Exercise goal
All entries that follow are to be printed exactly as written.

[Stored data]
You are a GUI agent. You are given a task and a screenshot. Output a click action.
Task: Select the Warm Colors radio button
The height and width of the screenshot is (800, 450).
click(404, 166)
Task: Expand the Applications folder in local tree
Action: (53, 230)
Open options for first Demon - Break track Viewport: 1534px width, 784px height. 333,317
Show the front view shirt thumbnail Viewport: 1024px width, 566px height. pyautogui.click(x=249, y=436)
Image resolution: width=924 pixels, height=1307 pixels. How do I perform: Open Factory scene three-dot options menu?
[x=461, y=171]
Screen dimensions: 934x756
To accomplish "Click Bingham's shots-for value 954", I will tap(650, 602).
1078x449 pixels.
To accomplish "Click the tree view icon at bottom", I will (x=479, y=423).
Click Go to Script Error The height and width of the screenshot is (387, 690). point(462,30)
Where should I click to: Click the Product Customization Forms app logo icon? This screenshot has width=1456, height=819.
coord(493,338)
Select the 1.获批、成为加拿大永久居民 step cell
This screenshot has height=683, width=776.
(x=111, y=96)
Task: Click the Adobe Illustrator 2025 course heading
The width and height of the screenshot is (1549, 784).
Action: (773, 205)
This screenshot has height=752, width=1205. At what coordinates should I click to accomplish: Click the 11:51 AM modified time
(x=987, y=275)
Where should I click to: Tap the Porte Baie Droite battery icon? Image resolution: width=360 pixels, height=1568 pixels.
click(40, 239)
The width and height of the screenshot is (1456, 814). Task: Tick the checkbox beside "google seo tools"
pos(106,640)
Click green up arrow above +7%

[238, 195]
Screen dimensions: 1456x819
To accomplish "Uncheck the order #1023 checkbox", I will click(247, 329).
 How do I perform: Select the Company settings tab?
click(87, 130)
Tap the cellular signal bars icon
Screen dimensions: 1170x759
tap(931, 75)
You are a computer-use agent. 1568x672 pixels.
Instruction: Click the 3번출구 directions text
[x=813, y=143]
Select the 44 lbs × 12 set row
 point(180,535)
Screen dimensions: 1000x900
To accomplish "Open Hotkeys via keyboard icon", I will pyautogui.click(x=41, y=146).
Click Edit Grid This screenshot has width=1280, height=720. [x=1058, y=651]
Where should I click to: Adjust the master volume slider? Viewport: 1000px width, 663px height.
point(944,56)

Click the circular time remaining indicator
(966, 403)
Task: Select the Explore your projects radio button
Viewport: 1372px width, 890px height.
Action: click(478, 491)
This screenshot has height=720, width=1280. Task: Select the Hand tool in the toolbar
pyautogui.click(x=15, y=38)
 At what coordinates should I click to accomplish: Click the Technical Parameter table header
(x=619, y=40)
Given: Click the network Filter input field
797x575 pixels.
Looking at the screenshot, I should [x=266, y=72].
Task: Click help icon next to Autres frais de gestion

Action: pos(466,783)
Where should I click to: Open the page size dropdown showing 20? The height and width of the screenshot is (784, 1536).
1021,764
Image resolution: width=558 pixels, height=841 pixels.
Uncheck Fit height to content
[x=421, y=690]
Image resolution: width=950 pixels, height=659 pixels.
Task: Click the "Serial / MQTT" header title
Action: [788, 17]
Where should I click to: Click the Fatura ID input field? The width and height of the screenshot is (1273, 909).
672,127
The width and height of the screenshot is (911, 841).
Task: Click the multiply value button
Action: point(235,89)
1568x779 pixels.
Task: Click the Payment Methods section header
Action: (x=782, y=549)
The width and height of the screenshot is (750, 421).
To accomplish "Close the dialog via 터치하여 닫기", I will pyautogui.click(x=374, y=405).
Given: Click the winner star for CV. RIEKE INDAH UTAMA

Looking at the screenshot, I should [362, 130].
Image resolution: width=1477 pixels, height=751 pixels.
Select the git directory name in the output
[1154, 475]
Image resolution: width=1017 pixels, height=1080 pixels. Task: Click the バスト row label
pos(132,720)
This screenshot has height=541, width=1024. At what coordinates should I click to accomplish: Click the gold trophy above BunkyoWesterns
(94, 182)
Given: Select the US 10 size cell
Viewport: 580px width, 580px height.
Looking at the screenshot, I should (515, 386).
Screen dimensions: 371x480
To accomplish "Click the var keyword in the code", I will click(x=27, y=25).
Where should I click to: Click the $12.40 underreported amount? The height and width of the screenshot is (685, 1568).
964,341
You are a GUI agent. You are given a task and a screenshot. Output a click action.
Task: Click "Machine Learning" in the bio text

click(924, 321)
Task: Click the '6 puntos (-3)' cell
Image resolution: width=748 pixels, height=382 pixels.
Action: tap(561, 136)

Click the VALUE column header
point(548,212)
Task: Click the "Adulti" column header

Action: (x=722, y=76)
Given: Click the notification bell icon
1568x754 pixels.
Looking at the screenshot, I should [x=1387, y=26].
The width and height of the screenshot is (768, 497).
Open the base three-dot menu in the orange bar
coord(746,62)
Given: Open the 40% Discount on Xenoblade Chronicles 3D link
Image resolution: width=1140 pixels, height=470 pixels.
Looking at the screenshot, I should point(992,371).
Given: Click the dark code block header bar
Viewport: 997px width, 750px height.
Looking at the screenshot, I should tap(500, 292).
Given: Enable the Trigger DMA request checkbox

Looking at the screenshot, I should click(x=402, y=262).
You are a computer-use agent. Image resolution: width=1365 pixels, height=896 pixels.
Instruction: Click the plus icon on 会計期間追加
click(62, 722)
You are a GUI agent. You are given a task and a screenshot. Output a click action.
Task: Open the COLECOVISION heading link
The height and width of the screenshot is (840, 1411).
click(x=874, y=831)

Problem solution
You are a GUI agent. You are given a task and a screenshot. Output a click action.
Task: Select the Warm Colors radio button
The height and width of the screenshot is (800, 450).
click(404, 166)
Task: Expand the Applications folder in local tree
Action: (53, 230)
Open options for first Demon - Break track Viewport: 1534px width, 784px height. 333,317
Show the front view shirt thumbnail Viewport: 1024px width, 566px height. pyautogui.click(x=249, y=436)
Image resolution: width=924 pixels, height=1307 pixels. How do I perform: Open Factory scene three-dot options menu?
[x=461, y=171]
Screen dimensions: 934x756
To accomplish "Click Bingham's shots-for value 954", I will tap(650, 602).
1078x449 pixels.
To accomplish "Click the tree view icon at bottom", I will (x=479, y=423).
Click Go to Script Error The height and width of the screenshot is (387, 690). point(462,30)
Where should I click to: Click the Product Customization Forms app logo icon? This screenshot has width=1456, height=819.
coord(493,338)
Select the 1.获批、成为加拿大永久居民 step cell
This screenshot has height=683, width=776.
(x=111, y=96)
Task: Click the Adobe Illustrator 2025 course heading
The width and height of the screenshot is (1549, 784).
Action: (773, 205)
This screenshot has height=752, width=1205. At what coordinates should I click to accomplish: Click the 11:51 AM modified time
(x=987, y=275)
Where should I click to: Tap the Porte Baie Droite battery icon? Image resolution: width=360 pixels, height=1568 pixels.
click(40, 239)
The width and height of the screenshot is (1456, 814). Task: Tick the checkbox beside "google seo tools"
pos(106,640)
Click green up arrow above +7%

[238, 195]
Screen dimensions: 1456x819
To accomplish "Uncheck the order #1023 checkbox", I will click(247, 329).
 How do I perform: Select the Company settings tab?
click(87, 130)
Tap the cellular signal bars icon
Screen dimensions: 1170x759
tap(931, 75)
You are a computer-use agent. 1568x672 pixels.
Instruction: Click the 3번출구 directions text
[x=813, y=143]
Select the 44 lbs × 12 set row
 point(180,535)
Screen dimensions: 1000x900
To accomplish "Open Hotkeys via keyboard icon", I will pyautogui.click(x=41, y=146).
Click Edit Grid This screenshot has width=1280, height=720. [x=1058, y=651]
Where should I click to: Adjust the master volume slider? Viewport: 1000px width, 663px height.
point(944,56)

Click the circular time remaining indicator
(966, 403)
Task: Select the Explore your projects radio button
Viewport: 1372px width, 890px height.
Action: click(478, 491)
This screenshot has height=720, width=1280. Task: Select the Hand tool in the toolbar
pyautogui.click(x=15, y=38)
 At what coordinates should I click to accomplish: Click the Technical Parameter table header
(x=619, y=40)
Given: Click the network Filter input field
797x575 pixels.
Looking at the screenshot, I should [x=266, y=72].
Task: Click help icon next to Autres frais de gestion

Action: pos(466,783)
Where should I click to: Open the page size dropdown showing 20? The height and width of the screenshot is (784, 1536).
1021,764
Image resolution: width=558 pixels, height=841 pixels.
Uncheck Fit height to content
[x=421, y=690]
Image resolution: width=950 pixels, height=659 pixels.
Task: Click the "Serial / MQTT" header title
Action: [788, 17]
Where should I click to: Click the Fatura ID input field? The width and height of the screenshot is (1273, 909).
672,127
The width and height of the screenshot is (911, 841).
Task: Click the multiply value button
Action: point(235,89)
1568x779 pixels.
Task: Click the Payment Methods section header
Action: (x=782, y=549)
The width and height of the screenshot is (750, 421).
To accomplish "Close the dialog via 터치하여 닫기", I will pyautogui.click(x=374, y=405).
Given: Click the winner star for CV. RIEKE INDAH UTAMA

Looking at the screenshot, I should [362, 130].
Image resolution: width=1477 pixels, height=751 pixels.
Select the git directory name in the output
[1154, 475]
Image resolution: width=1017 pixels, height=1080 pixels. Task: Click the バスト row label
pos(132,720)
This screenshot has height=541, width=1024. At what coordinates should I click to accomplish: Click the gold trophy above BunkyoWesterns
(94, 182)
Given: Select the US 10 size cell
Viewport: 580px width, 580px height.
Looking at the screenshot, I should (515, 386).
Screen dimensions: 371x480
To accomplish "Click the var keyword in the code", I will click(x=27, y=25).
Where should I click to: Click the $12.40 underreported amount? The height and width of the screenshot is (685, 1568).
964,341
You are a GUI agent. You are given a task and a screenshot. Output a click action.
Task: Click "Machine Learning" in the bio text

click(924, 321)
Task: Click the '6 puntos (-3)' cell
Image resolution: width=748 pixels, height=382 pixels.
Action: tap(561, 136)

Click the VALUE column header
point(548,212)
Task: Click the "Adulti" column header

Action: (x=722, y=76)
Given: Click the notification bell icon
1568x754 pixels.
Looking at the screenshot, I should [x=1387, y=26].
The width and height of the screenshot is (768, 497).
Open the base three-dot menu in the orange bar
coord(746,62)
Given: Open the 40% Discount on Xenoblade Chronicles 3D link
Image resolution: width=1140 pixels, height=470 pixels.
Looking at the screenshot, I should point(992,371).
Given: Click the dark code block header bar
Viewport: 997px width, 750px height.
Looking at the screenshot, I should tap(500, 292).
Given: Enable the Trigger DMA request checkbox

Looking at the screenshot, I should click(x=402, y=262).
You are a computer-use agent. Image resolution: width=1365 pixels, height=896 pixels.
Instruction: Click the plus icon on 会計期間追加
click(62, 722)
You are a GUI agent. You are given a task and a screenshot. Output a click action.
Task: Open the COLECOVISION heading link
The height and width of the screenshot is (840, 1411).
click(x=874, y=831)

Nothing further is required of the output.